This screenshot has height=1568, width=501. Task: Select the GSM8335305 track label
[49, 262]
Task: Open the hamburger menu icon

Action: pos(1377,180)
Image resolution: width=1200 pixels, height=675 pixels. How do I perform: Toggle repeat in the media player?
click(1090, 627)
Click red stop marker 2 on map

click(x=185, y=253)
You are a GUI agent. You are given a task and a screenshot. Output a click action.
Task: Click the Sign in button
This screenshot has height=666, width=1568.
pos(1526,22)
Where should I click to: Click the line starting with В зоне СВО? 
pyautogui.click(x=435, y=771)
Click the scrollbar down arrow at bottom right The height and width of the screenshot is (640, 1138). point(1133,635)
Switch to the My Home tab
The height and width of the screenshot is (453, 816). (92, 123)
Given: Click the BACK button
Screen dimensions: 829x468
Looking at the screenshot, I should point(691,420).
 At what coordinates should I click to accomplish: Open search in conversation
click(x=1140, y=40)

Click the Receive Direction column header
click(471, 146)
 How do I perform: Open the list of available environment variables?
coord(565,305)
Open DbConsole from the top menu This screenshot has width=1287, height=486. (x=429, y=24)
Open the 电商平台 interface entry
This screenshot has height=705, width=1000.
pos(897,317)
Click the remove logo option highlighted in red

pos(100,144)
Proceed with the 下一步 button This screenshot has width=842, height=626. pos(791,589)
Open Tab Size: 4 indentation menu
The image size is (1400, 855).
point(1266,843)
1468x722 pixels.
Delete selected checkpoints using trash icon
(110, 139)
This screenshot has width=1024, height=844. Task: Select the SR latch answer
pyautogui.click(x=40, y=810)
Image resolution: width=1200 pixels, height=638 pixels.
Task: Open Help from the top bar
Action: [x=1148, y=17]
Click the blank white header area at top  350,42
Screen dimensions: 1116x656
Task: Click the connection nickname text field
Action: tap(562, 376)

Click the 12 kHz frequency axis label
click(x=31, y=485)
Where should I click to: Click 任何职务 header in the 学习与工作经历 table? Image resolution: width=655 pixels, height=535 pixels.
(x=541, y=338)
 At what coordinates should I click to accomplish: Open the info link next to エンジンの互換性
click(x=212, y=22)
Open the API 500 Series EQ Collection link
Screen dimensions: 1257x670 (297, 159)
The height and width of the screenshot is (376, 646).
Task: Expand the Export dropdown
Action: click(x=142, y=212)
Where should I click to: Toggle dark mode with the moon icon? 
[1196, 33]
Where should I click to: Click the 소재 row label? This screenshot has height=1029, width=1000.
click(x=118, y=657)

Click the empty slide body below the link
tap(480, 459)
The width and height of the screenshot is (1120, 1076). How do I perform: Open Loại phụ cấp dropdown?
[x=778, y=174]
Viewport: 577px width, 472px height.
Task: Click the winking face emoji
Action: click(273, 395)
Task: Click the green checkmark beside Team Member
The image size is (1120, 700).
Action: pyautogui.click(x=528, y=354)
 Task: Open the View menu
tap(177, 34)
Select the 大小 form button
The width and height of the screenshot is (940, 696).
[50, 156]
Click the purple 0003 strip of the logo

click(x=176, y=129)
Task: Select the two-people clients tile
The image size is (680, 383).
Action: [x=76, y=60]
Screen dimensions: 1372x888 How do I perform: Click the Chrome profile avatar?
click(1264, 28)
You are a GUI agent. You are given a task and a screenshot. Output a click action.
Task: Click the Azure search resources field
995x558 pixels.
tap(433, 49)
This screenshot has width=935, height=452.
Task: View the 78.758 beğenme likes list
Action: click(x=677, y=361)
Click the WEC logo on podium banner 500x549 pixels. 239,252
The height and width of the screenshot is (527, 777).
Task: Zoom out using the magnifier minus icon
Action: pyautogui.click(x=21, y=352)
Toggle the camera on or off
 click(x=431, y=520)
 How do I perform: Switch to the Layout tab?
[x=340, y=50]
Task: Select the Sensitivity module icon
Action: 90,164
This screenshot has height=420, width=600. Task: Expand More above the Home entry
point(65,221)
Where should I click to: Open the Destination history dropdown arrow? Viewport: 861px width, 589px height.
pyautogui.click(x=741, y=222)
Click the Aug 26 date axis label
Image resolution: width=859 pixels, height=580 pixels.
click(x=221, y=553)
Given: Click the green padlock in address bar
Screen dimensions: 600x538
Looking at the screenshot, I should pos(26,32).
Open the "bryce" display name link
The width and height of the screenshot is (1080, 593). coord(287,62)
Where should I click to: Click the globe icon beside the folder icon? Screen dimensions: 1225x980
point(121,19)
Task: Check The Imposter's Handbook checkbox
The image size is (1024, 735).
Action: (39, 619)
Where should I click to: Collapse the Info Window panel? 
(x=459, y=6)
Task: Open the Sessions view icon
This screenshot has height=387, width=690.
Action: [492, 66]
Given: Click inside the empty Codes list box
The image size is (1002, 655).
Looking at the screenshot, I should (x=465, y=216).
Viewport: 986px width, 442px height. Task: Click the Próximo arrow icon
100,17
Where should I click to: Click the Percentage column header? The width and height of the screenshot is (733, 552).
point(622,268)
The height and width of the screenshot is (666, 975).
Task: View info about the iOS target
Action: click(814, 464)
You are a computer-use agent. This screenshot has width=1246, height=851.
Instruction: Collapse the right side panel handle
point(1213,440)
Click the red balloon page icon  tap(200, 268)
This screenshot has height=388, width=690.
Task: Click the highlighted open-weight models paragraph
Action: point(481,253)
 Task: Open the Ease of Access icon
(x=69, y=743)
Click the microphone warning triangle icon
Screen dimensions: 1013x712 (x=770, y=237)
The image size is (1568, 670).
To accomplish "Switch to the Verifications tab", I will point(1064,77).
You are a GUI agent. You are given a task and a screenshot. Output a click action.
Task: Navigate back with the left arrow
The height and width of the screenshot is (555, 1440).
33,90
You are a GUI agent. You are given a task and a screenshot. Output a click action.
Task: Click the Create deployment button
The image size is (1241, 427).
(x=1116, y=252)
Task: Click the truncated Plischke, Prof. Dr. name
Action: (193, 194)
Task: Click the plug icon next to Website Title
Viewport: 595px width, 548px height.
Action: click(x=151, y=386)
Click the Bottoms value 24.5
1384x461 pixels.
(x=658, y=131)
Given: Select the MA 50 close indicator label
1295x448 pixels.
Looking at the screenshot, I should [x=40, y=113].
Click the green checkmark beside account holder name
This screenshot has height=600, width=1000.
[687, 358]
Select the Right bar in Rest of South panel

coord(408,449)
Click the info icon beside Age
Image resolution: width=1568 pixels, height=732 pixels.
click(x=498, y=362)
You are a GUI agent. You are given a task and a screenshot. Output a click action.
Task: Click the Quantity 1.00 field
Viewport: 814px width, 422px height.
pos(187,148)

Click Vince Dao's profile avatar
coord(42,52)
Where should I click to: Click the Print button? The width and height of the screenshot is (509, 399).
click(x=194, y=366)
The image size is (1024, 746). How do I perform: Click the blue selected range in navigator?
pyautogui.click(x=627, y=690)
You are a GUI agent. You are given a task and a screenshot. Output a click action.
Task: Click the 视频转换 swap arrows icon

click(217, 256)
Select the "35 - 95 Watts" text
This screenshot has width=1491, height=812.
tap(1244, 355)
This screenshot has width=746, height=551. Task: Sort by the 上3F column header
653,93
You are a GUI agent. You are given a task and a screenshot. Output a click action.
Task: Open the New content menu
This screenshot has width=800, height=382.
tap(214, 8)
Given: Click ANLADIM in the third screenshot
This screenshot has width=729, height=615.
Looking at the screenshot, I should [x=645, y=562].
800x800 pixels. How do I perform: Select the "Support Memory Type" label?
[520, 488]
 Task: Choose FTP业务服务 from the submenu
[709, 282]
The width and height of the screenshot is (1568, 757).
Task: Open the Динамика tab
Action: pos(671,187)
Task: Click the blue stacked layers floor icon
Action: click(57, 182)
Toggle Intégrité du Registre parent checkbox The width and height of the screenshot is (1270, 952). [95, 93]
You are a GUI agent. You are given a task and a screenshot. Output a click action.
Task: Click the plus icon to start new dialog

**********

> **INSTRUCTIONS TO FOLLOW**:
Please copy out every line in the listing that has the string "checkbox".

> **REPLY TO THE EXERCISE**:
Task: Check The Imposter's Handbook checkbox
Toggle Intégrité du Registre parent checkbox The width and height of the screenshot is (1270, 952). [95, 93]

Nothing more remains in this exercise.